Direktur Lembaga Bantuan Hukum Papua Imanuel Gobay menilai bahwa pemekaran tersebut akan menambah kepala daerah yang memiliki hak menerbitkan operasi perusahaan di atas tanah dan air adat Papua.
“Sesuai dengan analisa awal bahwa DOB (daerah otonomi baru) usulan sepihak Jakarta akan menjadi gerbang hadirnya investasi di atas tanah dan air adat Papua yang akan mengorbankan hak masyarakat adat Papua sebagaimana terjadi sebelumnya, baik di Provinsi Papua dan Papua Barat,” kata Gobay kepada BenarNews.
Menurut Gobay, hak masyarakat adat dijamin secara hukum di Indonesia sehingga pada praktiknya hak tersebut menjadi korban pasca diresmikan tiga provinsi baru.

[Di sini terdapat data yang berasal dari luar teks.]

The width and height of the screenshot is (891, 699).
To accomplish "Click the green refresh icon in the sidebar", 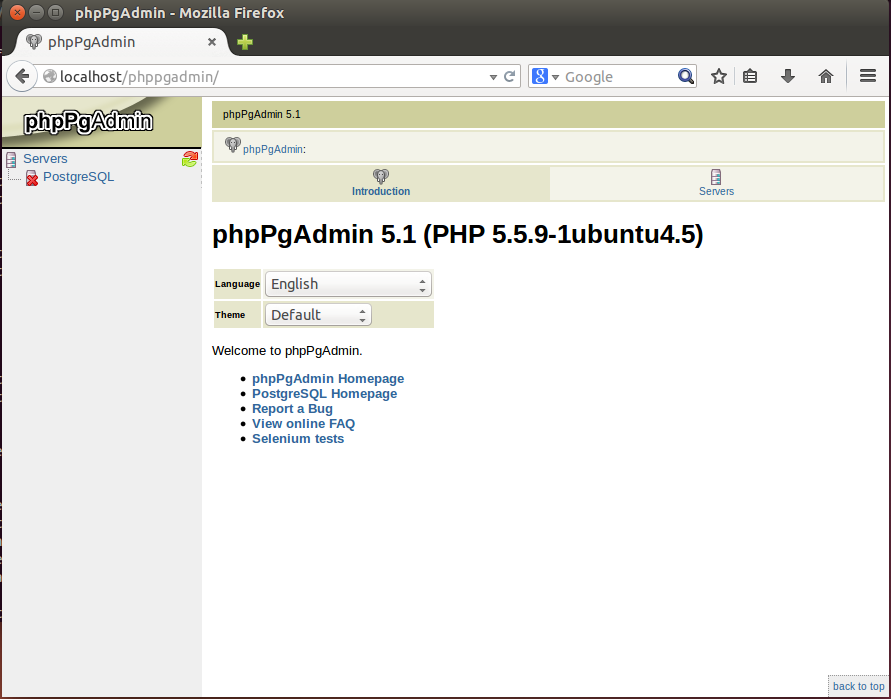I will coord(190,159).
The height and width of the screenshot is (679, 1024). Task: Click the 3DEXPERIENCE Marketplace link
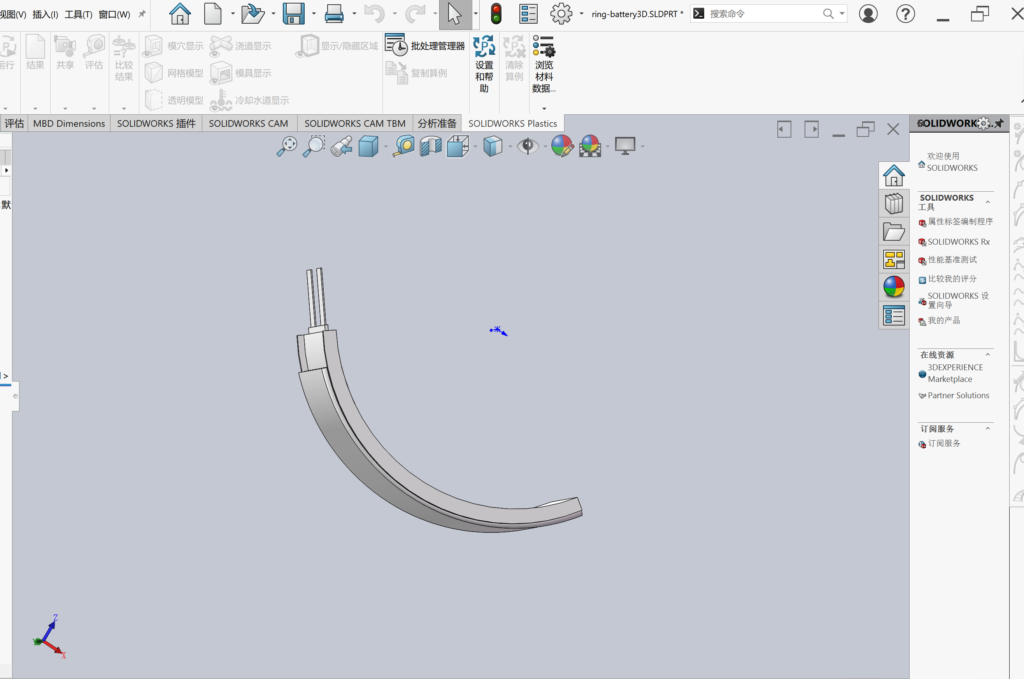coord(954,373)
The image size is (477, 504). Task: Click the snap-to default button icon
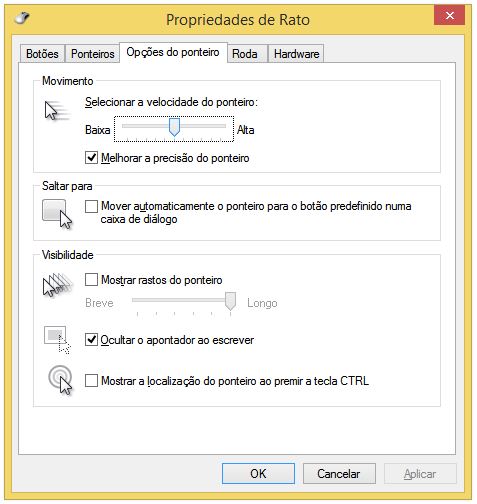tap(57, 214)
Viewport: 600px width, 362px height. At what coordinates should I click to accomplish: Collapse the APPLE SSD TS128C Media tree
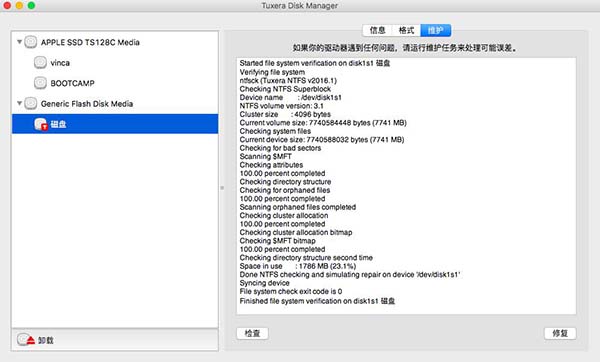pos(19,42)
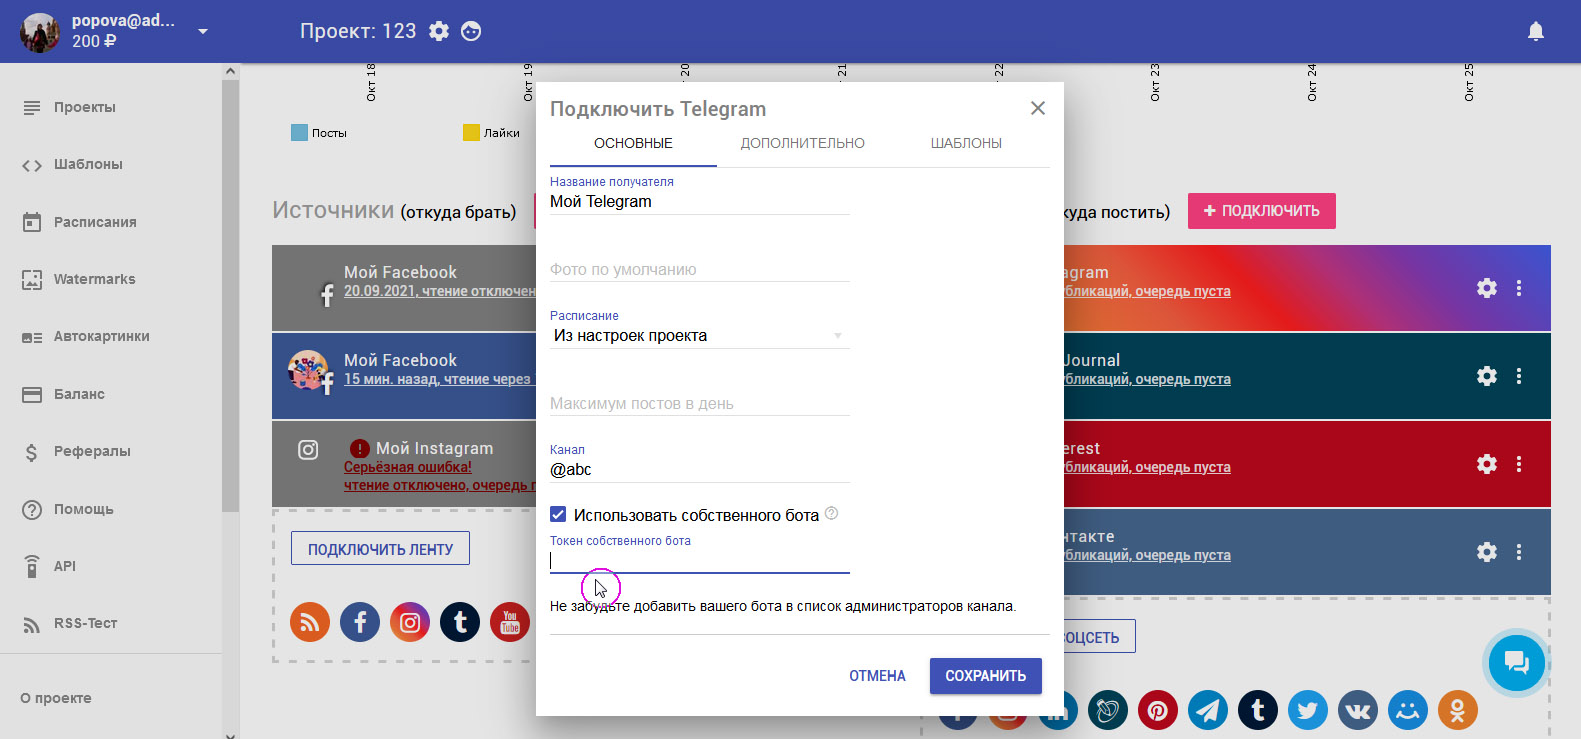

“Jelas tujuan pembentukannya bukan untuk melindungi hak masyarakat adat namun justru untuk meloloskan kepentingan investor di atas hak masyarakat adat Papua,” kata Gobay.
Selain itu, kata dia, adanya tiga provinsi baru tersebut dijadikan legitimasi untuk menguatkan pendekatan keamanan di atas tanah air adat Papua yang akan melahirkan pelanggaran hak asasi manusia.
Aktivis hak asasi manusia Papua, Yones Douw, menegaskan pemekaran tersebut tidak bisa menyelesaikan akar masalah Papua. Dia menuduh pembentukan provinsi baru merupakan program Badan Inteligen Negara dan bukan permintaan masyarakat.
“Walaupun tiga provinsi disahkan dan dilantik penjabatnya tetapi pemerintah Indonesia buta melihat apa yang terjadi di tanah Papua dan operasi militer masih berlanjut di Kabupaten Nduga, Kabupaten Puncak Papua, Kabupaten Intan Jaya, dan masyarakat sipil Kiwirok,” kata Douw kepada BenarNews.
Douw menambahkan kontak senjata antara pasukan keamanan pemerintah dengan Tentara Pembebasan Nasional Papua Barat - Organisasi Papua Merdeka (TPNPB-OPM) sedang terjadi di tanah Papua.
“Karena sulit menghadapi kekuatan TPNPB-OPM, sehingga pemerintah Indonesia menambah tiga provinsi dalam rangka militerisasi di tanah Papua,” kata Douw.
“Mengapa saya katakan demikian, nanti ada lima Panglima Kodam, lima Kapolda, batalion seluruh kabupaten, markas komando Brimob seluruh kabupaten, seluruh kekuatan militer akan dibuka di provinsi baru.”
Douw berargumen bahwa hal itu akan memperburuk pelanggaran hak asasi manusia, meningkatnya pembabatan hutan, semakin banyaknya penduduk non-Papua menguasai tanah Papua, dan meningkatkan kenakalan generasi muda serta kebencian terhadap pemerintah Indonesia.
“Pemekaran dan otonomi khusus tidak akan menyelesaikan masalah tetapi menambah masalah. Pemekaran adalah penambah korupsi sebab orang lama yang menduduki,” kata Douw.
Ones Suhuniap, Juru Bicara Komite Nasional Papua Barat, organisasi pro-referendum untuk penentuan nasib sendiri rakyat Papua, mengatakan peresmian tiga provinsi daerah otonomi baru hanya untuk kepentingan investasi dan demi kesejahteraan orang Indonesia non-Papua di sana.
“Di sisi lain pemekaran juga bagian dari praktik kolonialisme Indonesia di Papua dan tidak bermanfaat untuk orang asli Papua,” kata Suhuniap kepada BenarNews.
Suhuniap mengatakan yang mendapatkan manfaat dan keuntungan dari pemekaran itu orang non-Papua, terbukti dari dua dekade masa otonomi khusus pertama tahun 2001 sampai dengan tahun 2021.
“Orang Papua sudah menolak pemaksaan pengesahan otonomi khusus jilid dua dan pemekaran daerah otonom baru melalui Petisi Rakyat Papua yang tergabung 122 organisasi,” kata dia.